DATASET RECORDS
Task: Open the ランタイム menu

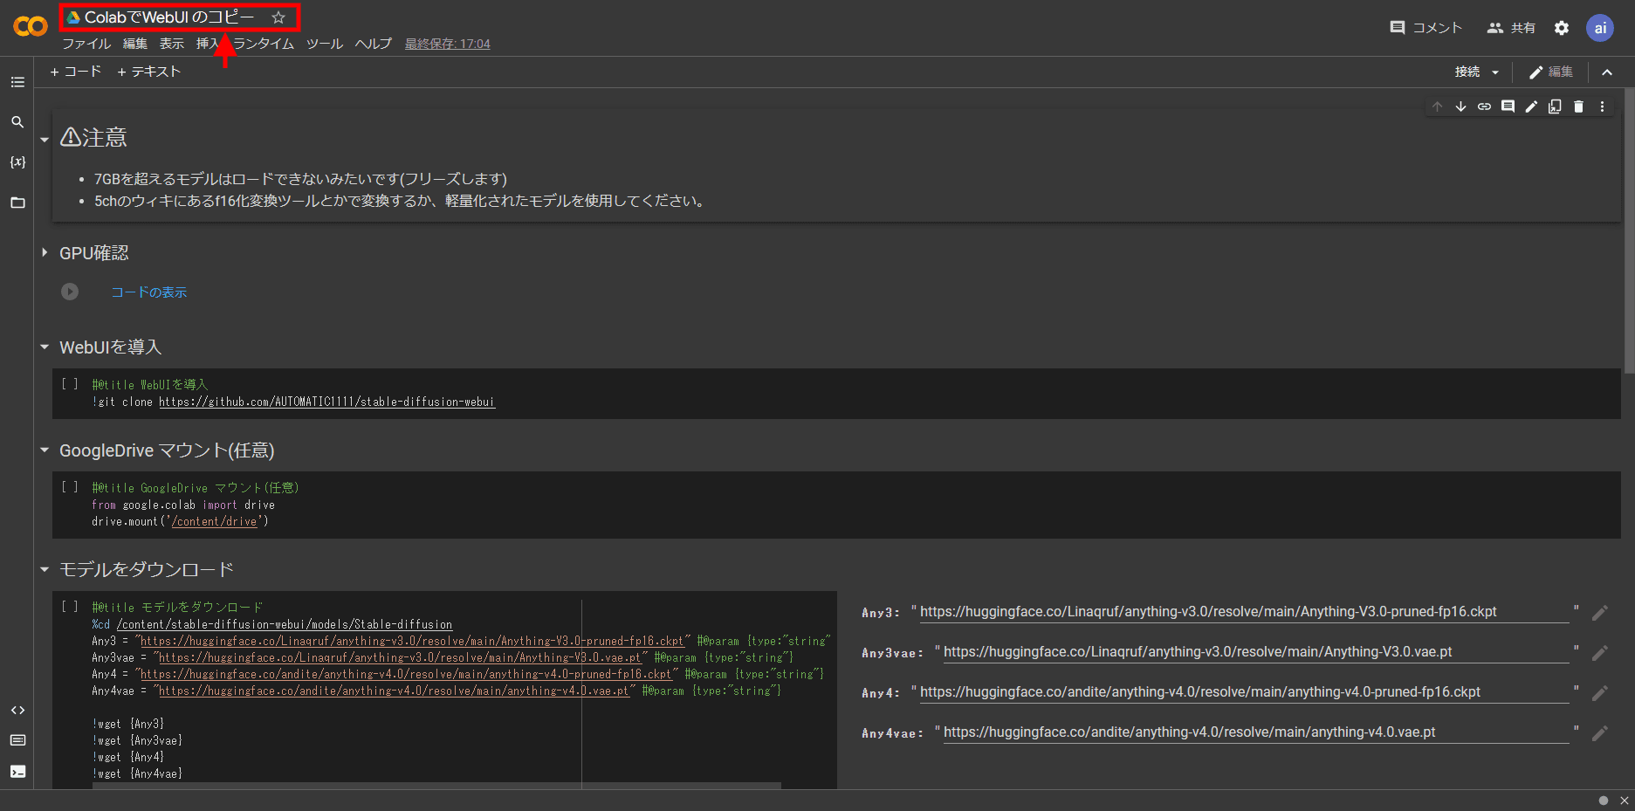Action: click(x=264, y=44)
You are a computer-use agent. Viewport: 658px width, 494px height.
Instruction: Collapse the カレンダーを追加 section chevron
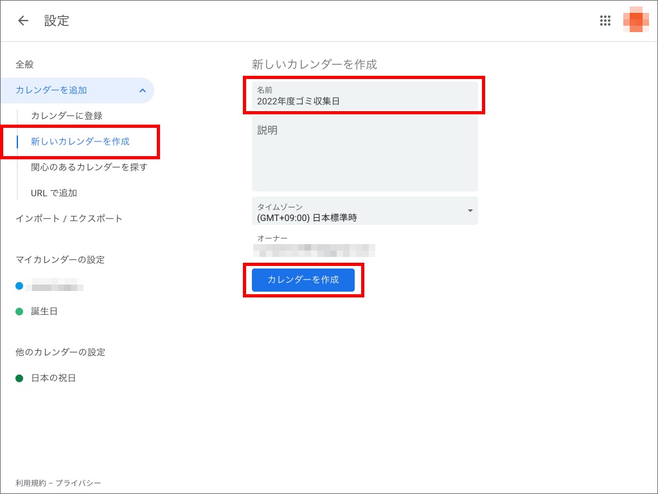pos(142,91)
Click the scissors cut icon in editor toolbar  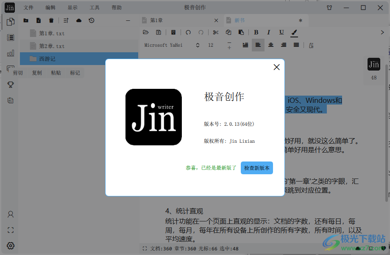216,32
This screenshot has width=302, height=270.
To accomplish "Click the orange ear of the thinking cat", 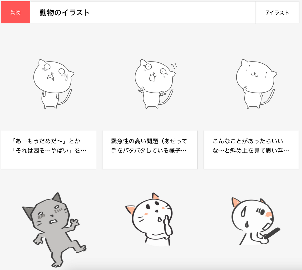I will click(x=131, y=210).
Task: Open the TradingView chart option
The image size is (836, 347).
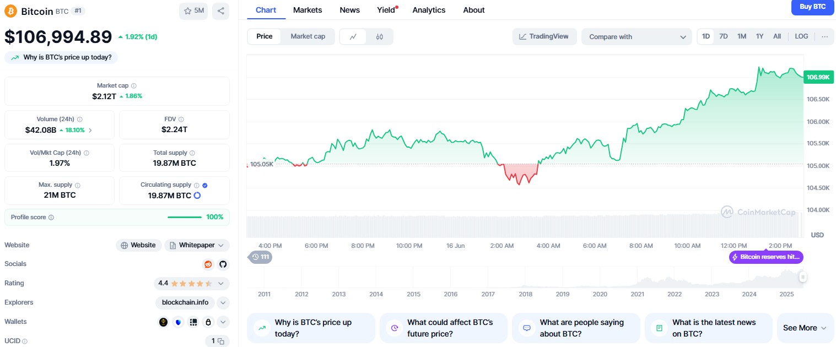Action: click(x=544, y=36)
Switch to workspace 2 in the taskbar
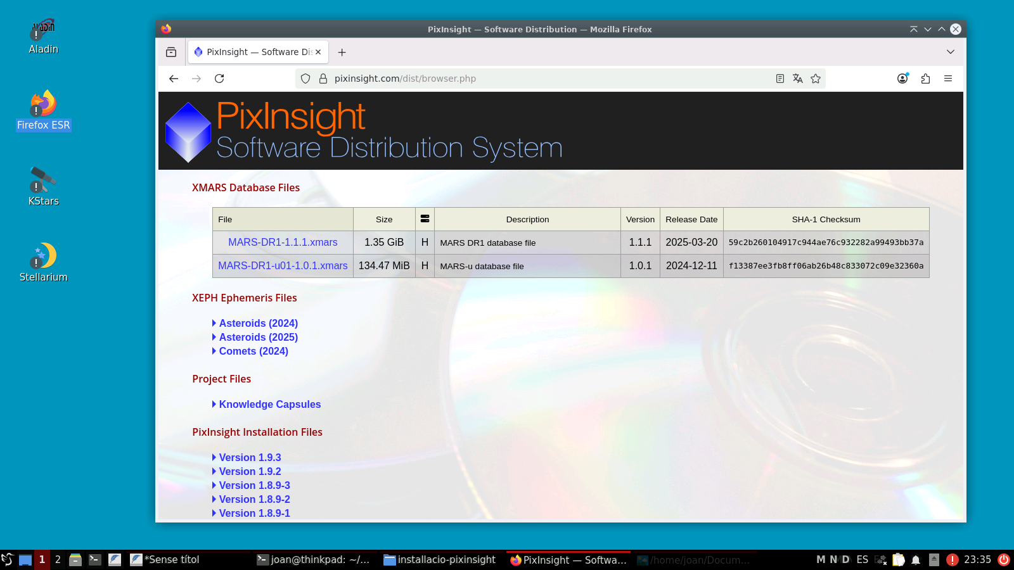 click(58, 560)
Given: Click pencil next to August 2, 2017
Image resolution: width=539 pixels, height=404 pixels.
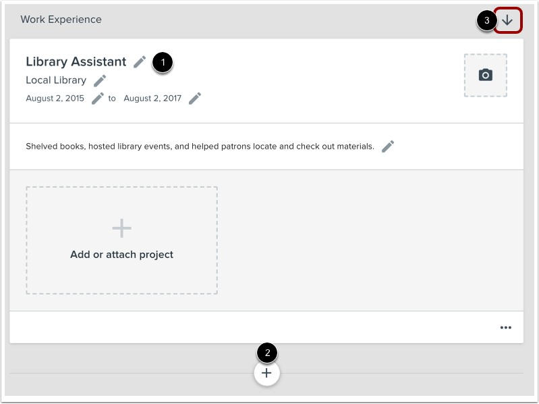Looking at the screenshot, I should tap(194, 98).
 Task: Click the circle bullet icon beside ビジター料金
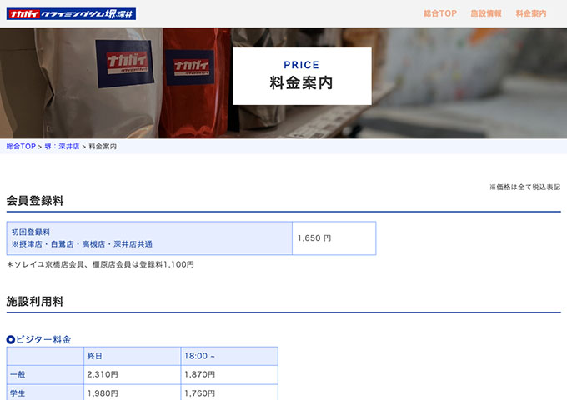point(11,340)
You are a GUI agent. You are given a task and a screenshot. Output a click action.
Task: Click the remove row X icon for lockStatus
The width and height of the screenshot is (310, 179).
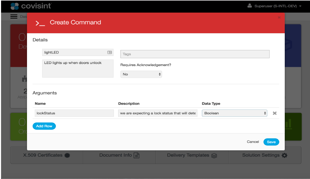(x=275, y=113)
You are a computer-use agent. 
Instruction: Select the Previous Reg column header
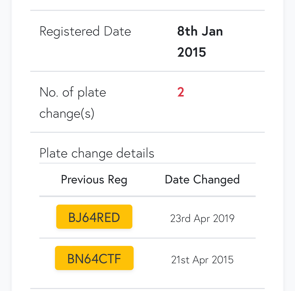pyautogui.click(x=94, y=180)
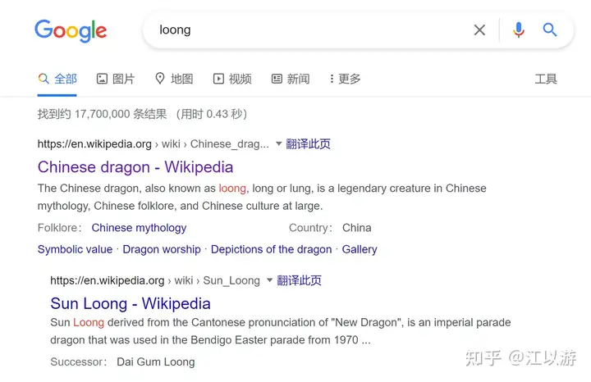591x382 pixels.
Task: Open the Symbolic value sitelink
Action: 75,249
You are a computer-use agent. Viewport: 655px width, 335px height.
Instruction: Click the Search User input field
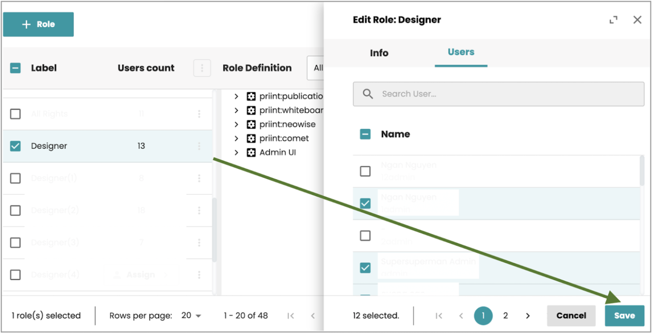click(505, 94)
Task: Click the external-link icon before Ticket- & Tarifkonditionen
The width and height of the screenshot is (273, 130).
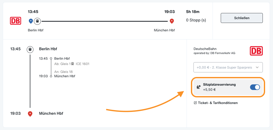Action: 195,103
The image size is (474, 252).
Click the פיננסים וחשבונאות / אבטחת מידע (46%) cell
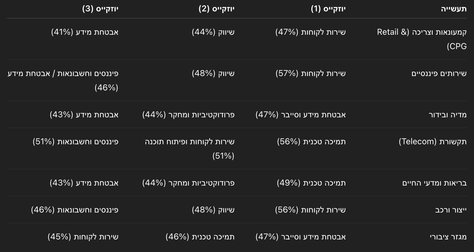[63, 81]
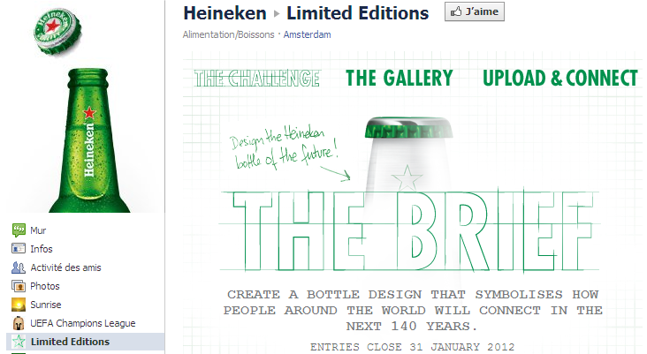Click the green Heineken bottle image
Viewport: 647px width, 354px height.
[x=89, y=140]
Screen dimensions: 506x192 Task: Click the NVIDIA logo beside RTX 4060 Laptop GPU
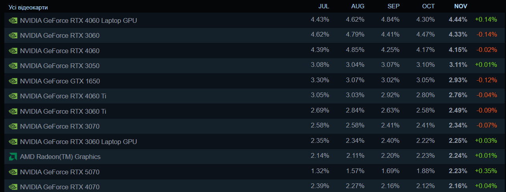13,20
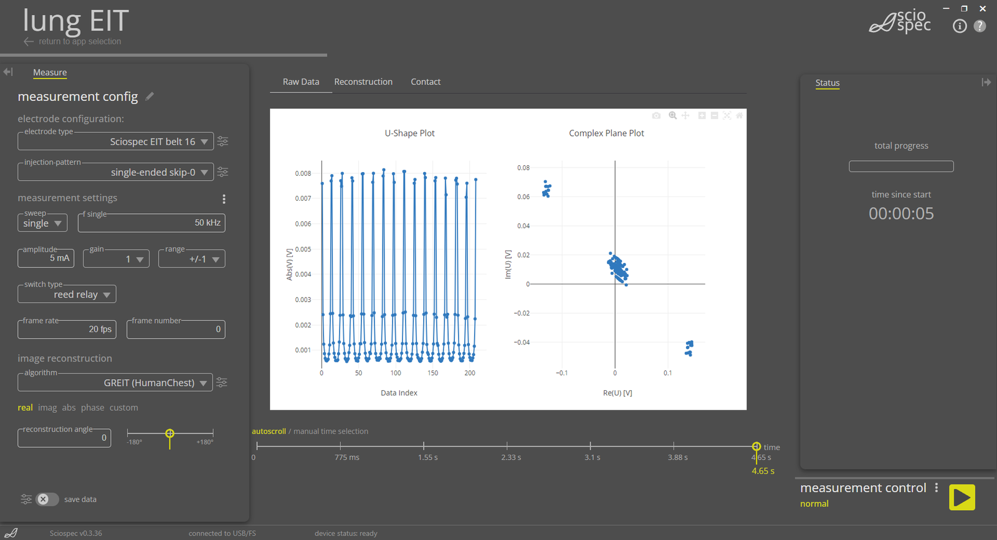Click the pencil icon beside measurement config

[x=150, y=97]
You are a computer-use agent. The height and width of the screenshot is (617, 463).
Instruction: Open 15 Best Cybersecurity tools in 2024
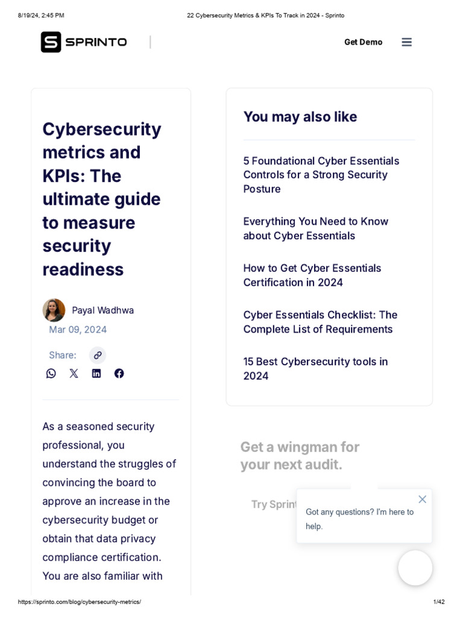315,369
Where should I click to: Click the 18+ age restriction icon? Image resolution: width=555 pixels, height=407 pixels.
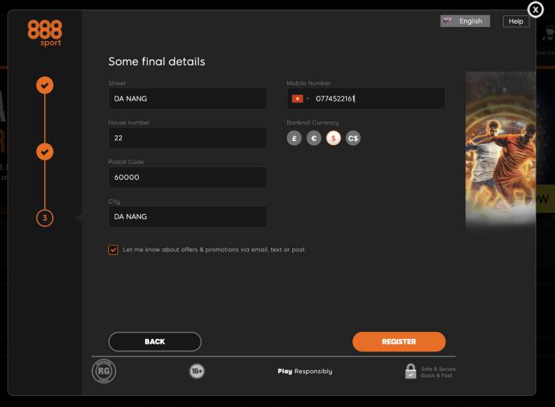[197, 372]
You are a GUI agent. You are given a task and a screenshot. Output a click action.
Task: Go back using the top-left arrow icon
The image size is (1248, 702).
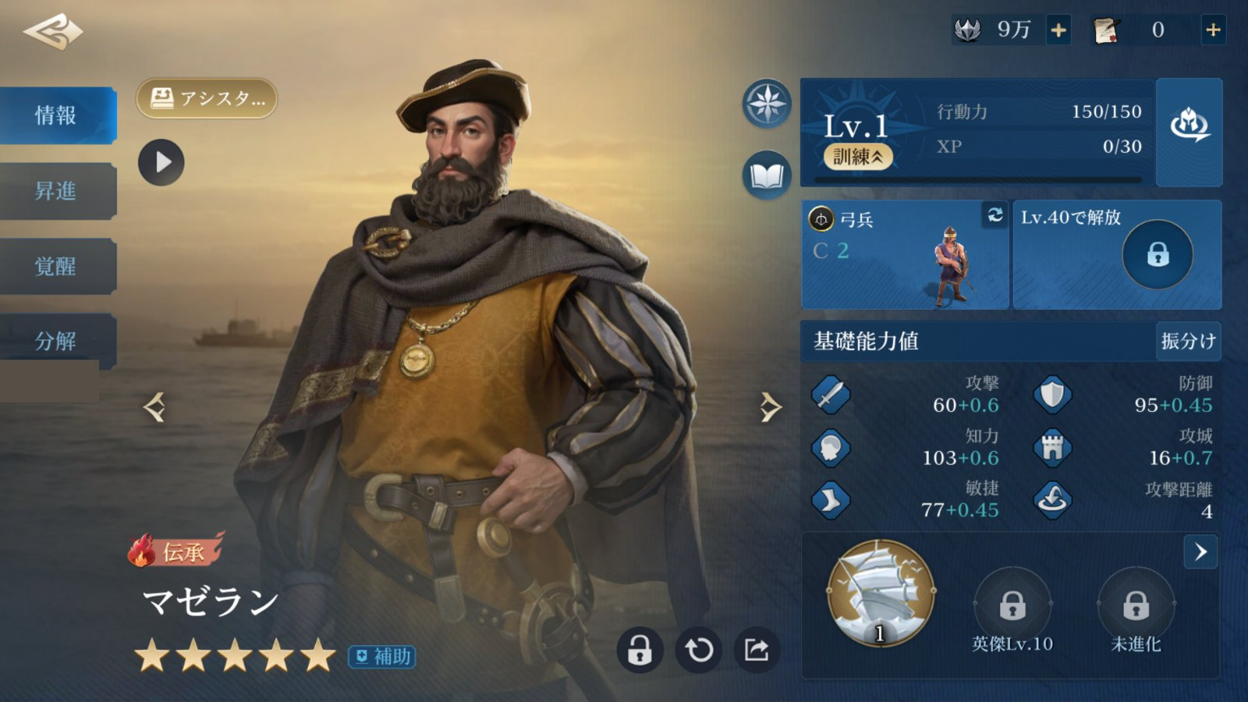click(53, 32)
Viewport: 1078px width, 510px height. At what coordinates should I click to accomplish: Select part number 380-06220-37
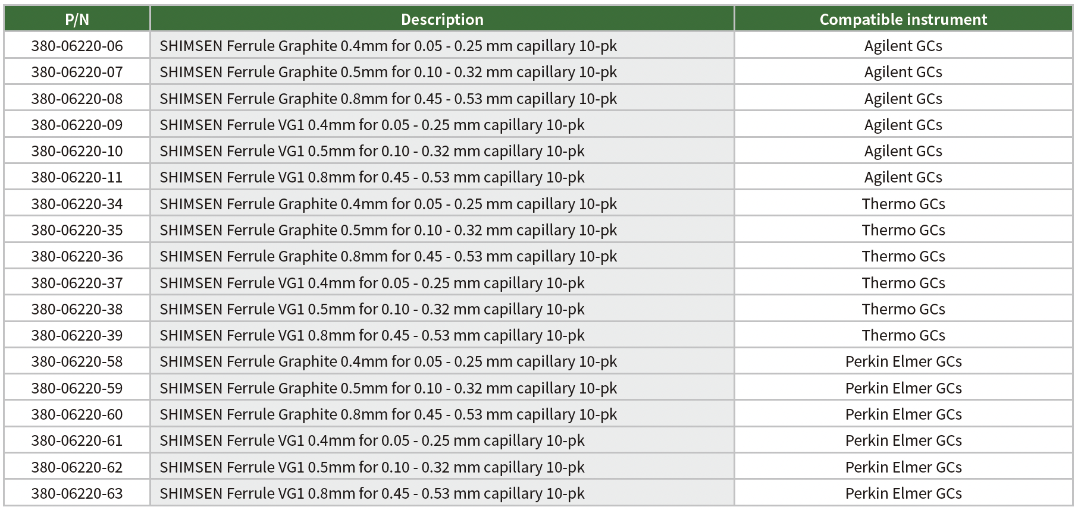pyautogui.click(x=77, y=283)
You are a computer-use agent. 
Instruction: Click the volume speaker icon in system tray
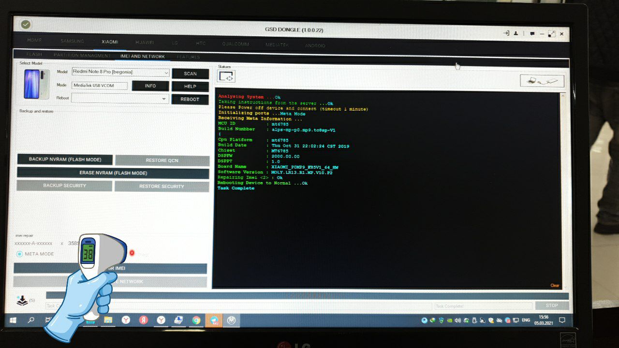457,320
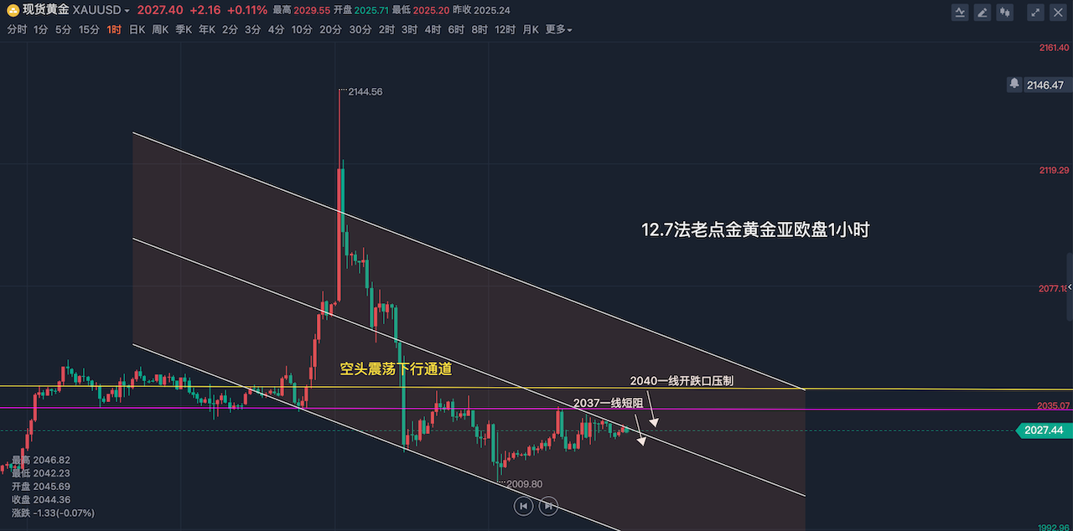Jump to next candle with skip-forward button
The height and width of the screenshot is (531, 1073).
[x=547, y=506]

TO DO
The lines from the one containing "Where should I" up to and including the last line of the material above are to be given again exactly; any pictures are dropped.

EXERCISE ANSWER
Where should I click to: Click the 18+ age restriction icon? Image resolution: width=555 pixels, height=407 pixels.
[197, 372]
You are a GUI agent. You are given a task and a screenshot. Output a click action.
Task: Go back using the top-left arrow icon
The image size is (1248, 702).
click(53, 32)
Viewport: 1078px width, 510px height. At what coordinates should I click to accomplish: Select part number 380-06220-37
pyautogui.click(x=77, y=283)
You are a computer-use agent. 
Instruction: Click the volume speaker icon in system tray
457,320
Jump to next candle with skip-forward button
The height and width of the screenshot is (531, 1073).
[x=547, y=506]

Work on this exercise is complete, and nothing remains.